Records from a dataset
╔══

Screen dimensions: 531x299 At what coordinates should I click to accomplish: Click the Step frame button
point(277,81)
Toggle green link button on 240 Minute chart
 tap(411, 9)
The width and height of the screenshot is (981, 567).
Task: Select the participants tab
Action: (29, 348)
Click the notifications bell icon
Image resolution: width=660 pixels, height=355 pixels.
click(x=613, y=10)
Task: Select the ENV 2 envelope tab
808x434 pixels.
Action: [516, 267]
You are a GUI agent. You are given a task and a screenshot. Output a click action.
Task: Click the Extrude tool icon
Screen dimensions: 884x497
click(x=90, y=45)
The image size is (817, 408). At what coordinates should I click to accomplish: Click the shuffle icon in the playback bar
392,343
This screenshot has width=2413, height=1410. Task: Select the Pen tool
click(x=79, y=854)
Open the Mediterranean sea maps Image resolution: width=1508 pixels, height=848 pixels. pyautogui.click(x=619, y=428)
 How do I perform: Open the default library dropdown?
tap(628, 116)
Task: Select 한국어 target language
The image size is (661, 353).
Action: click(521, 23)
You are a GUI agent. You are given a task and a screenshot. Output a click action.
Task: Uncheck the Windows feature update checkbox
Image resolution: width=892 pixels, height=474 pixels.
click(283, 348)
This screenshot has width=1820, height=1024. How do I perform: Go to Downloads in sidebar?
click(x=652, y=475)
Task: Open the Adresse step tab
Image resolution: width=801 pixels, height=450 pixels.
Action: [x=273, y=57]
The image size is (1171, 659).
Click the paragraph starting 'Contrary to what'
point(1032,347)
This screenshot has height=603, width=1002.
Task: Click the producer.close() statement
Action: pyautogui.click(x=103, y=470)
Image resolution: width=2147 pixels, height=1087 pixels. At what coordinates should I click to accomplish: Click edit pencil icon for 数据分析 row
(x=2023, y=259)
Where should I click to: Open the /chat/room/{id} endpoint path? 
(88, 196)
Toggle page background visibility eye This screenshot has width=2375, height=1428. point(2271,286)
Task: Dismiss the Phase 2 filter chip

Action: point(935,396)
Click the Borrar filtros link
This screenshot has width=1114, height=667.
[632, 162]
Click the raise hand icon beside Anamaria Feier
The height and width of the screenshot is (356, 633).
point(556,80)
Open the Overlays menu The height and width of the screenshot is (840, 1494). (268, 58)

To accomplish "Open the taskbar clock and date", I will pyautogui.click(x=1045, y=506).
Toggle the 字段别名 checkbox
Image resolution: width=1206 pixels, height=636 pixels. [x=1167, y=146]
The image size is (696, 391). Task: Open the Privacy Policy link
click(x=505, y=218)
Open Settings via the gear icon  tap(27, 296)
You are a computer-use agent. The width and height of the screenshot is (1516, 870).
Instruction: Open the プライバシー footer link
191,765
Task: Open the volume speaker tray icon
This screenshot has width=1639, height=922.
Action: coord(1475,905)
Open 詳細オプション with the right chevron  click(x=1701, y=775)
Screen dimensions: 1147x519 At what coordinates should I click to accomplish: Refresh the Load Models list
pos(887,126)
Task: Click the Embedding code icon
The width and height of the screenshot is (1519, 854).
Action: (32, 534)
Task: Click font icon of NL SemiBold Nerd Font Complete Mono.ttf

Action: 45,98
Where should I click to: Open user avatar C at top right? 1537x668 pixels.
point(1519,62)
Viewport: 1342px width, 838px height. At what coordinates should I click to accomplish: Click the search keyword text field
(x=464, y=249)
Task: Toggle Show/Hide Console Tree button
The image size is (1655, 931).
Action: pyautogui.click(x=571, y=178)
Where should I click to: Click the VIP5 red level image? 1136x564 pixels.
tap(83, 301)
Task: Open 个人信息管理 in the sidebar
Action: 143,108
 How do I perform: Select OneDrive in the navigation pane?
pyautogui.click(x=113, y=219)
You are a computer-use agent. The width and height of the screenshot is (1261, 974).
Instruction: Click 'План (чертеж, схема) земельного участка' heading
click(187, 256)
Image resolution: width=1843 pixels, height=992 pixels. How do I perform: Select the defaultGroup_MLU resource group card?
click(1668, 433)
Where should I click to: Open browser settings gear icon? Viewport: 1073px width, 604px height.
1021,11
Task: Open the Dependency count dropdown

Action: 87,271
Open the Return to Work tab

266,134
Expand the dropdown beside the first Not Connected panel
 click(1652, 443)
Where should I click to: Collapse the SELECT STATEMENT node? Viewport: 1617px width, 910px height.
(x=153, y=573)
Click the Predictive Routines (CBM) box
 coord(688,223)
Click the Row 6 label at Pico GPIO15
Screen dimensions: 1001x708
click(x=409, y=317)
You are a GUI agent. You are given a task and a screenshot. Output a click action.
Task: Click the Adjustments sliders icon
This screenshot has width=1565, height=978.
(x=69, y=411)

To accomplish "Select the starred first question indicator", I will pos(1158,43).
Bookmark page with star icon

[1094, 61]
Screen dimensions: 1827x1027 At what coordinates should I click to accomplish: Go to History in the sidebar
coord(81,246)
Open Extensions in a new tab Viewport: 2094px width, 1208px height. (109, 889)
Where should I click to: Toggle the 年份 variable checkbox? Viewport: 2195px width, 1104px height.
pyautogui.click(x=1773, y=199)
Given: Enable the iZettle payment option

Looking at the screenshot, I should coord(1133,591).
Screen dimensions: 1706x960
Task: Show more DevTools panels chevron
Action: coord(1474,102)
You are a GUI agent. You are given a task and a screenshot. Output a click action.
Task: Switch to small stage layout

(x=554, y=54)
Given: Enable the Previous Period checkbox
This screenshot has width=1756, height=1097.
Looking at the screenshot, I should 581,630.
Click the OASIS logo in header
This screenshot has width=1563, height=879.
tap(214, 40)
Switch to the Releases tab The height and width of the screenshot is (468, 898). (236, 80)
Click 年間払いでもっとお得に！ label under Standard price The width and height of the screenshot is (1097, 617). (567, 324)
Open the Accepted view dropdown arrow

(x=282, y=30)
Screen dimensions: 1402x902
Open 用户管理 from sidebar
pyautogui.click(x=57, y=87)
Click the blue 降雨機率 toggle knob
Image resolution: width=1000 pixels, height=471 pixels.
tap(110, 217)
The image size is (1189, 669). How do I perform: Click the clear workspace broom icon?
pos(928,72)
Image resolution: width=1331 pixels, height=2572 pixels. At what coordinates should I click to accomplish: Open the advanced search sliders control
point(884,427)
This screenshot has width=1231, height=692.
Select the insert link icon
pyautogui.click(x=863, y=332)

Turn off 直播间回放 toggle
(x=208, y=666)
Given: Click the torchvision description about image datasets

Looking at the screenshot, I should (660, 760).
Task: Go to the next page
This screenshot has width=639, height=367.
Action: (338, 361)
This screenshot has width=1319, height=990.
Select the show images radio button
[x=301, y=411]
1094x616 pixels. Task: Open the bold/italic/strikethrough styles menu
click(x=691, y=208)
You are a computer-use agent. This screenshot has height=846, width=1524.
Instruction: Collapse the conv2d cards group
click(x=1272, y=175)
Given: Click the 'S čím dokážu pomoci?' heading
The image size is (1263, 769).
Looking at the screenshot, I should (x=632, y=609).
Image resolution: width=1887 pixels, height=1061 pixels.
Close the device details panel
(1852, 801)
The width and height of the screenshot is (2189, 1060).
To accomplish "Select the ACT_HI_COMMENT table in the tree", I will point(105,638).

╚══

• [Your goal] An exact copy of every record is needed.

• [Result of the exercise]
Screen dimensions: 531x299 At what coordinates should I click to accomplish: Click the Step frame button
point(277,81)
Toggle green link button on 240 Minute chart
 tap(411, 9)
The width and height of the screenshot is (981, 567).
Task: Select the participants tab
Action: (29, 348)
Click the notifications bell icon
Image resolution: width=660 pixels, height=355 pixels.
click(x=613, y=10)
Task: Select the ENV 2 envelope tab
808x434 pixels.
Action: [516, 267]
You are a GUI agent. You are given a task and a screenshot. Output a click action.
Task: Click the Extrude tool icon
Screen dimensions: 884x497
click(x=90, y=45)
The image size is (817, 408). At what coordinates should I click to accomplish: Click the shuffle icon in the playback bar
392,343
This screenshot has width=2413, height=1410. Task: Select the Pen tool
click(x=79, y=854)
Open the Mediterranean sea maps Image resolution: width=1508 pixels, height=848 pixels. pyautogui.click(x=619, y=428)
 How do I perform: Open the default library dropdown?
tap(628, 116)
Task: Select 한국어 target language
The image size is (661, 353).
Action: click(521, 23)
You are a GUI agent. You are given a task and a screenshot. Output a click action.
Task: Uncheck the Windows feature update checkbox
Image resolution: width=892 pixels, height=474 pixels.
click(283, 348)
This screenshot has width=1820, height=1024. How do I perform: Go to Downloads in sidebar?
click(x=652, y=475)
Task: Open the Adresse step tab
Image resolution: width=801 pixels, height=450 pixels.
Action: [x=273, y=57]
The image size is (1171, 659).
Click the paragraph starting 'Contrary to what'
point(1032,347)
This screenshot has height=603, width=1002.
Task: Click the producer.close() statement
Action: pyautogui.click(x=103, y=470)
Image resolution: width=2147 pixels, height=1087 pixels. At what coordinates should I click to accomplish: Click edit pencil icon for 数据分析 row
(x=2023, y=259)
Where should I click to: Open the /chat/room/{id} endpoint path? 
(88, 196)
Toggle page background visibility eye This screenshot has width=2375, height=1428. point(2271,286)
Task: Dismiss the Phase 2 filter chip

Action: point(935,396)
Click the Borrar filtros link
This screenshot has width=1114, height=667.
[632, 162]
Click the raise hand icon beside Anamaria Feier
The height and width of the screenshot is (356, 633).
point(556,80)
Open the Overlays menu The height and width of the screenshot is (840, 1494). (268, 58)

To accomplish "Open the taskbar clock and date", I will pyautogui.click(x=1045, y=506).
Toggle the 字段别名 checkbox
Image resolution: width=1206 pixels, height=636 pixels. [x=1167, y=146]
The image size is (696, 391). Task: Open the Privacy Policy link
click(x=505, y=218)
Open Settings via the gear icon  tap(27, 296)
You are a computer-use agent. The width and height of the screenshot is (1516, 870).
Instruction: Open the プライバシー footer link
191,765
Task: Open the volume speaker tray icon
This screenshot has width=1639, height=922.
Action: coord(1475,905)
Open 詳細オプション with the right chevron  click(x=1701, y=775)
Screen dimensions: 1147x519 At what coordinates should I click to accomplish: Refresh the Load Models list
pos(887,126)
Task: Click the Embedding code icon
The width and height of the screenshot is (1519, 854).
Action: (32, 534)
Task: Click font icon of NL SemiBold Nerd Font Complete Mono.ttf

Action: 45,98
Where should I click to: Open user avatar C at top right? 1537x668 pixels.
point(1519,62)
Viewport: 1342px width, 838px height. At what coordinates should I click to accomplish: Click the search keyword text field
(x=464, y=249)
Task: Toggle Show/Hide Console Tree button
The image size is (1655, 931).
Action: pyautogui.click(x=571, y=178)
Where should I click to: Click the VIP5 red level image? 1136x564 pixels.
tap(83, 301)
Task: Open 个人信息管理 in the sidebar
Action: 143,108
 How do I perform: Select OneDrive in the navigation pane?
pyautogui.click(x=113, y=219)
You are a computer-use agent. The width and height of the screenshot is (1261, 974).
Instruction: Click 'План (чертеж, схема) земельного участка' heading
click(187, 256)
Image resolution: width=1843 pixels, height=992 pixels. How do I perform: Select the defaultGroup_MLU resource group card?
click(1668, 433)
Where should I click to: Open browser settings gear icon? Viewport: 1073px width, 604px height.
1021,11
Task: Open the Dependency count dropdown

Action: 87,271
Open the Return to Work tab

266,134
Expand the dropdown beside the first Not Connected panel
 click(1652, 443)
Where should I click to: Collapse the SELECT STATEMENT node? Viewport: 1617px width, 910px height.
(x=153, y=573)
Click the Predictive Routines (CBM) box
 coord(688,223)
Click the Row 6 label at Pico GPIO15
Screen dimensions: 1001x708
click(x=409, y=317)
You are a GUI agent. You are given a task and a screenshot. Output a click action.
Task: Click the Adjustments sliders icon
This screenshot has width=1565, height=978.
(x=69, y=411)

To accomplish "Select the starred first question indicator", I will pos(1158,43).
Bookmark page with star icon

[1094, 61]
Screen dimensions: 1827x1027 At what coordinates should I click to accomplish: Go to History in the sidebar
coord(81,246)
Open Extensions in a new tab Viewport: 2094px width, 1208px height. (109, 889)
Where should I click to: Toggle the 年份 variable checkbox? Viewport: 2195px width, 1104px height.
pyautogui.click(x=1773, y=199)
Given: Enable the iZettle payment option

Looking at the screenshot, I should coord(1133,591).
Screen dimensions: 1706x960
Task: Show more DevTools panels chevron
Action: coord(1474,102)
You are a GUI agent. You are given a task and a screenshot. Output a click action.
Task: Switch to small stage layout

(x=554, y=54)
Given: Enable the Previous Period checkbox
This screenshot has width=1756, height=1097.
Looking at the screenshot, I should 581,630.
Click the OASIS logo in header
This screenshot has width=1563, height=879.
tap(214, 40)
Switch to the Releases tab The height and width of the screenshot is (468, 898). (236, 80)
Click 年間払いでもっとお得に！ label under Standard price The width and height of the screenshot is (1097, 617). (567, 324)
Open the Accepted view dropdown arrow

(x=282, y=30)
Screen dimensions: 1402x902
Open 用户管理 from sidebar
pyautogui.click(x=57, y=87)
Click the blue 降雨機率 toggle knob
Image resolution: width=1000 pixels, height=471 pixels.
tap(110, 217)
The image size is (1189, 669). How do I perform: Click the clear workspace broom icon?
pos(928,72)
Image resolution: width=1331 pixels, height=2572 pixels. At what coordinates should I click to accomplish: Open the advanced search sliders control
point(884,427)
This screenshot has width=1231, height=692.
Select the insert link icon
pyautogui.click(x=863, y=332)

Turn off 直播间回放 toggle
(x=208, y=666)
Given: Click the torchvision description about image datasets

Looking at the screenshot, I should (660, 760).
Task: Go to the next page
This screenshot has width=639, height=367.
Action: (338, 361)
This screenshot has width=1319, height=990.
Select the show images radio button
[x=301, y=411]
1094x616 pixels. Task: Open the bold/italic/strikethrough styles menu
click(x=691, y=208)
You are a computer-use agent. This screenshot has height=846, width=1524.
Instruction: Collapse the conv2d cards group
click(x=1272, y=175)
Given: Click the 'S čím dokážu pomoci?' heading
The image size is (1263, 769).
Looking at the screenshot, I should (x=632, y=609).
Image resolution: width=1887 pixels, height=1061 pixels.
Close the device details panel
(1852, 801)
The width and height of the screenshot is (2189, 1060).
To accomplish "Select the ACT_HI_COMMENT table in the tree", I will point(105,638).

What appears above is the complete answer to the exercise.